4 – NBN chief blames Australia’s poor speed rating on ‘unrepresentative’ data
NBN Co chief executive Stephen Rue has argued Australia’s poor showing in global speed test rankings cannot be relied on because the data is “unrepresentative” of broadband available in the rest of the world. Broadband speed reports released by companies such as Ookla, M-Lab and Akamai show how each country fares for broadband, with Australia lagging behind. According to the latest Ookla report for September, Australia ranks at 61 in the world for fixed broadband. The result is often seized upon by people unhappy with the speeds they can get on the Coalition’s multi-technology mix NBN, but NBN Co said the results cannot be relied upon and has devised another measure to make the rankings a more “fair” representation of Australia’s broadband.
5 – WAV audio files are now being used to hide malicious code
Two reports published in the last few months show that malware operators are experimenting with using WAV audio files to hide malicious code. The technique is known as steganography — the art of hiding information in plain sight, in another data medium. In the software field, steganography — also referred to as stego — is used to describe the process of hiding files or text in another file, of a different format. For example, hiding plain text inside an image’s binary format.
6 – Australian government introduces new telco regulations to fight phone scams
The federal government has announced new telco regulations in a move to prevent fraudsters from hijacking mobile numbers to access personal and financial information, and reduce phone scams. Under the new industry-wide measures, telcos will be required to introduce two-factor authentication, such as inputting a code on a website or responding to a text message, before mobile numbers can be transferred from one provider to another.

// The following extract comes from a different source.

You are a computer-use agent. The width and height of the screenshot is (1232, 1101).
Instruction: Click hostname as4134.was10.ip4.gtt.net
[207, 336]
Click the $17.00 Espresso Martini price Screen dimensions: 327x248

Pre-port verification measures are already being used by many Australian telcos, including the major players Telstra, Optus, and Vodafone. However, the government believes there are still one million services that are yet to have these consumer safeguards implemented.
7 – Facebook’s Libra facing ‘core’ legal, regulatory challenges before launch
U.S. Federal Reserve Governor Lael Brainard said Wednesday that Facebook’s efforts to launch a Libra cryptocurrency must overcome a “core set of legal and regulatory challenges” before facilitating a single payment. Brainard added that central banks’ efforts to conduct monetary policy could be “complicated” by widespread adoption of an external stablecoin like Libra. But she suggested the Fed is in no rush to issue its own digital currency, saying it raises “profound legal, policy and operational questions.”
8 – Any fingerprint unlocks Galaxy S10, Samsung warns
The scanner sends ultrasounds to detect 3D ridges of fingerprints in order to recognise users. Samsung said it was “aware of the case of S10’s malfunctioning fingerprint recognition and will soon issue a software patch”. South Korea’s online-only KaKao Bank told customers to switch off the fingerprint-recognition option to log in to its services until the issue was fixed. Previous reports suggested some screen protectors were incompatible with Samsung’s reader because they left a small air gap that interfered with the scanning.